Reimagining a life after unimaginable loss

Jill Halfpenny releases her extraordinary memoir this week. Sam Wonfor spoke to her over a teapot (or two) in Tynemouth about finding a good life after loss
Jill Halfpenny has written her memoir, A Life Reimagined. Credit: Rachell Smith

On January 18, 2017, Jill Halfpenny unknowingly kissed her partner, Matt, goodbye for the last time.

In an utterly relatable scene from households everywhere, she was peeing on an ovulation stick while Matt was getting ready to leave for an early morning gym class.

Less than an hour later, Jill was awoken by someone banging on the door and saw she had 17 missed calls on her phone. Matt had suffered a cardiac arrest and paramedics were fighting to resuscitate him on the gym floor. He never regained consciousness and died the next day aged just 43.

As doctors battled to save Matt’s life, Jill called her Mam (Maureen) who, tragically, would know exactly what she was going through.

Thirty-eight years earlier, Jill’s dad, Colin left the family home in Gateshead to play football. He never came home after collapsing with a fatal heart attack on the pitch. He was 36 and had three young daughters.

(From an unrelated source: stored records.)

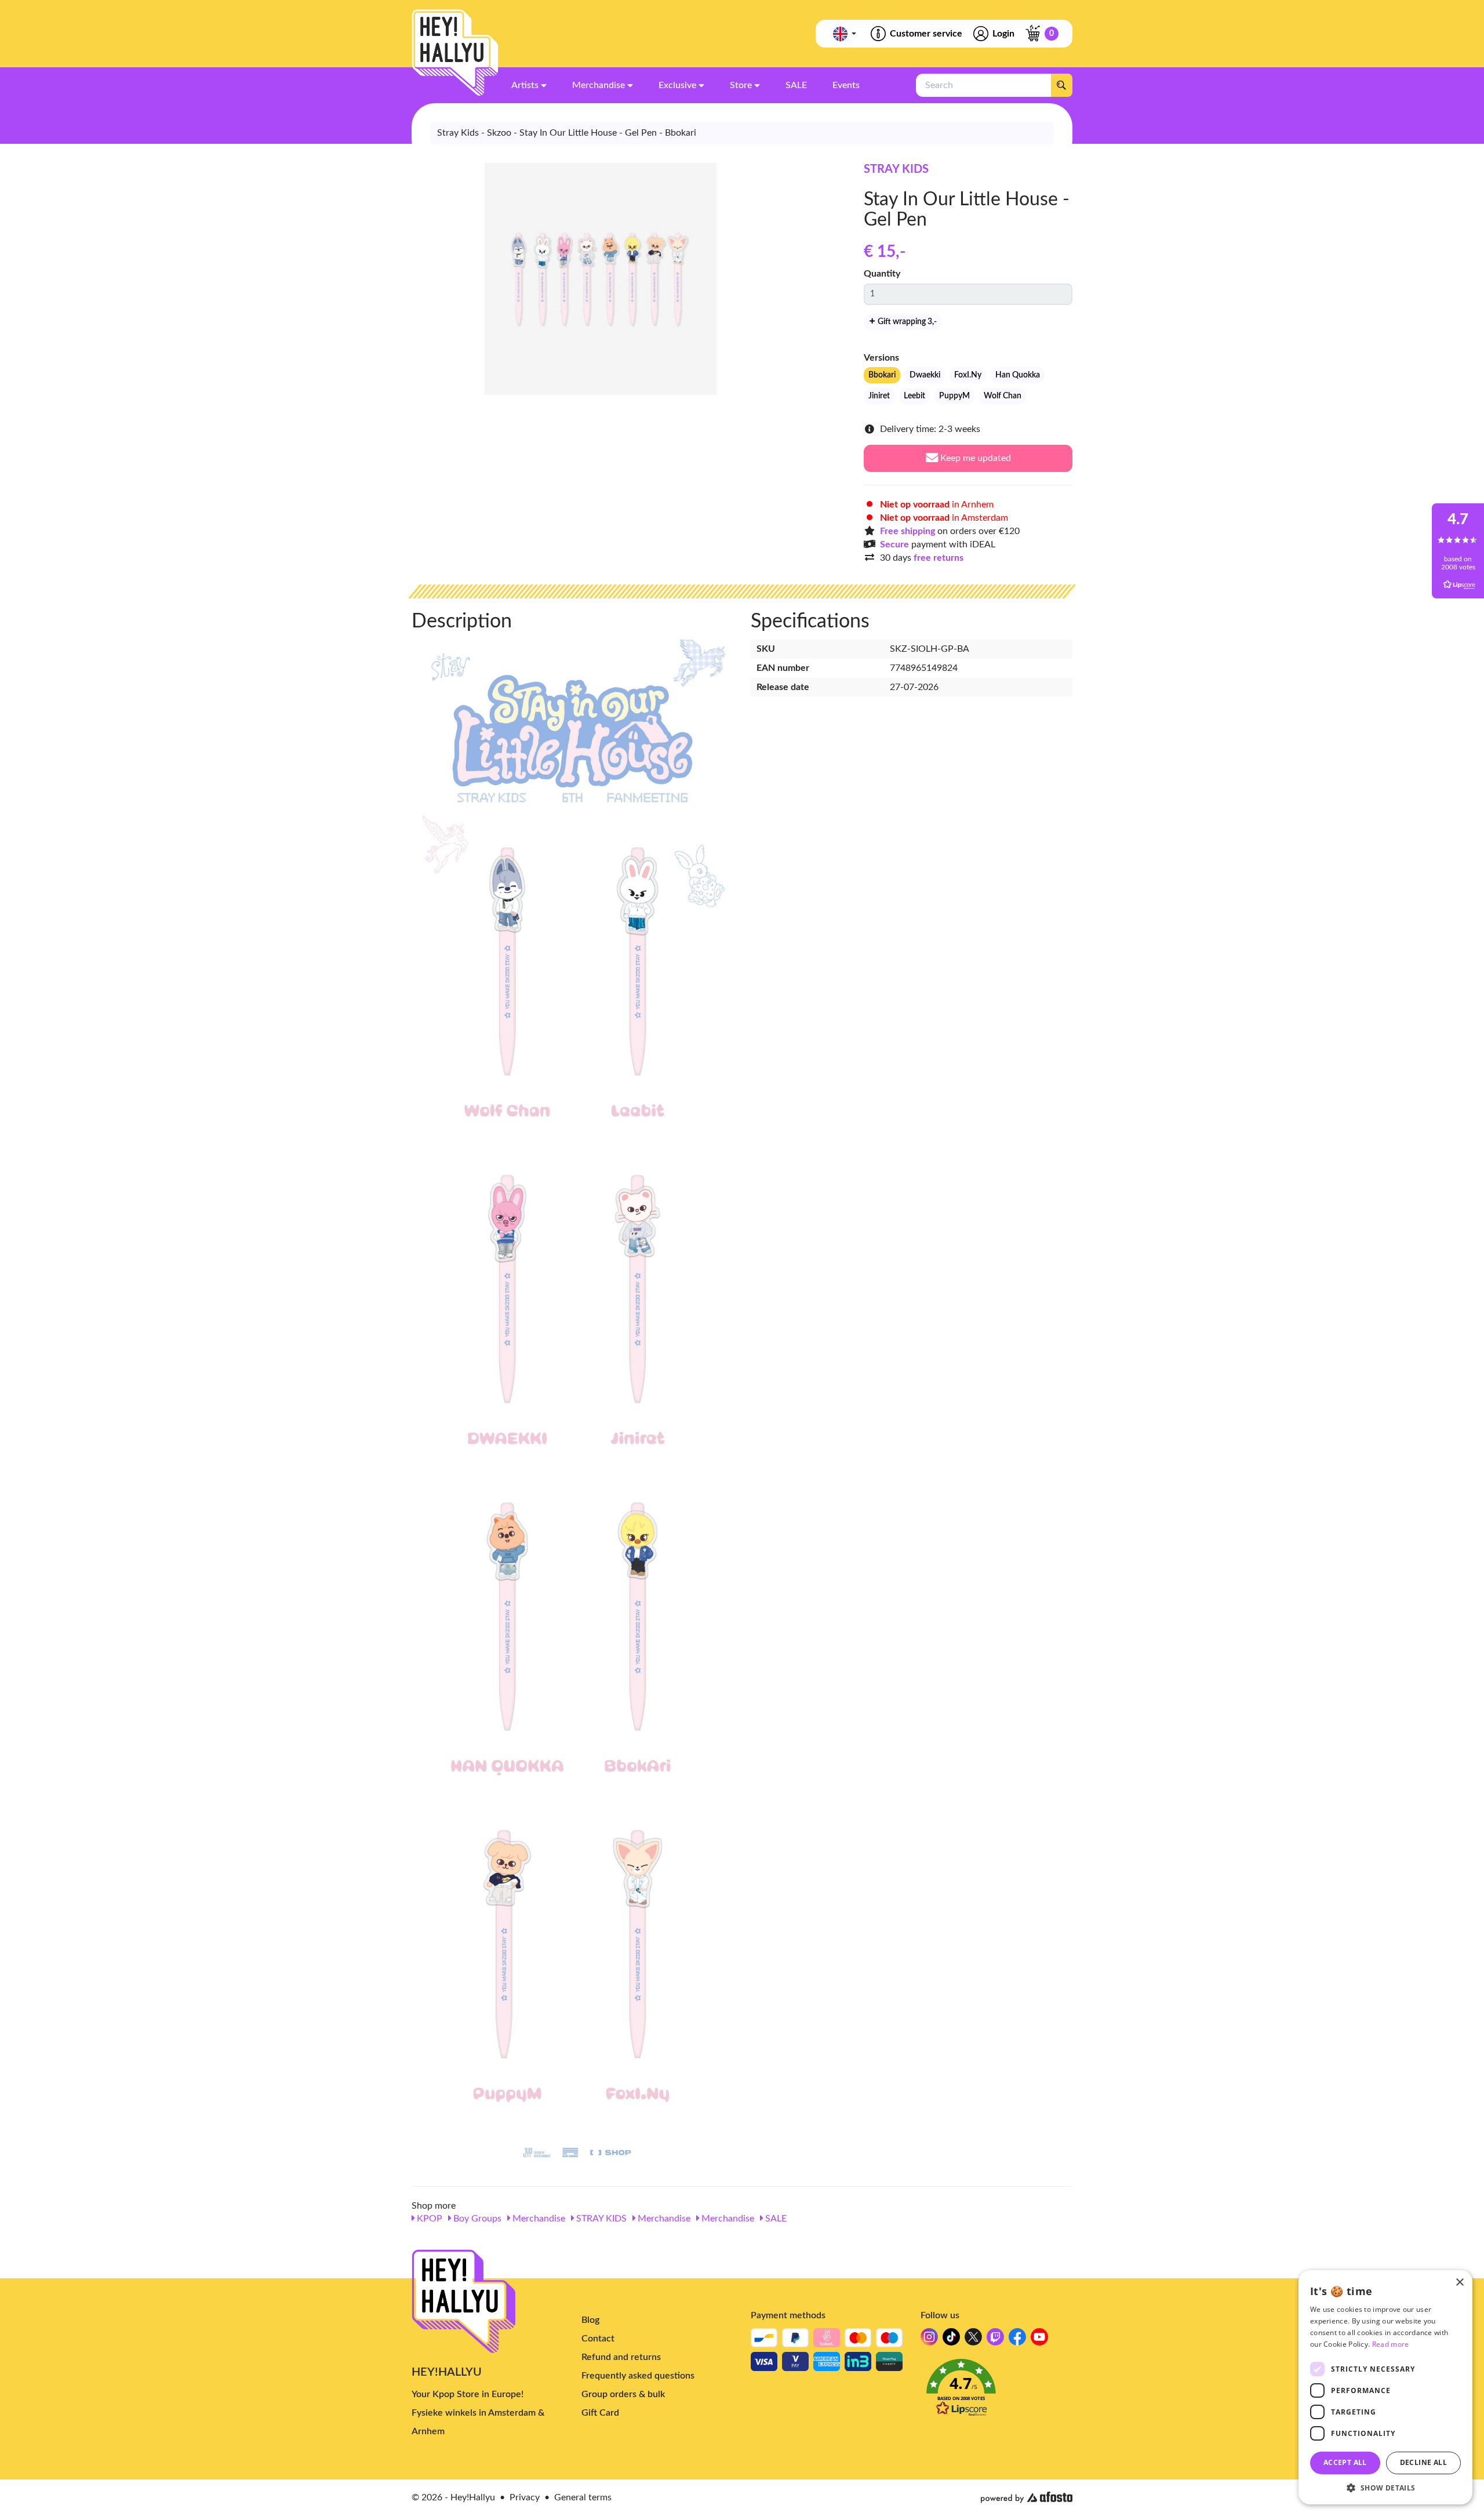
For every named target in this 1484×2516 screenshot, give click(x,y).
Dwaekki (925, 375)
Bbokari (882, 375)
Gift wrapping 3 (906, 322)
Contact (597, 2338)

Jill was four – the youngest; Paula was seven and Nicola was 10.

These two devastating and eerily echoing losses frame Jill’s memoir, A Life Reimagined in which the North East actress shares her journey through the unimaginable grief she was left with after losing Matt, and how that grief helped her process the shattering loss she had suffered as a four-year-old child.

Released today (June 20), the book is about as far away from a celebrity memoir as you can get.

If you’re going to be honest about something like grief, and you’re going to be honest about where it’s taken you, you need to share the fuller picture.

Jill Halfpenny

While Jill’s successful TV and stage career punctuates the narrative – you can create a rough timeline based on mentions of the likes of Coronation Street, Eastenders, Strictly, Chicago and Dark Money  – these are almost incidental references in the midst of a searingly honest, intimate and utterly human account of grief, dovetailed with a genuine generosity of spirit.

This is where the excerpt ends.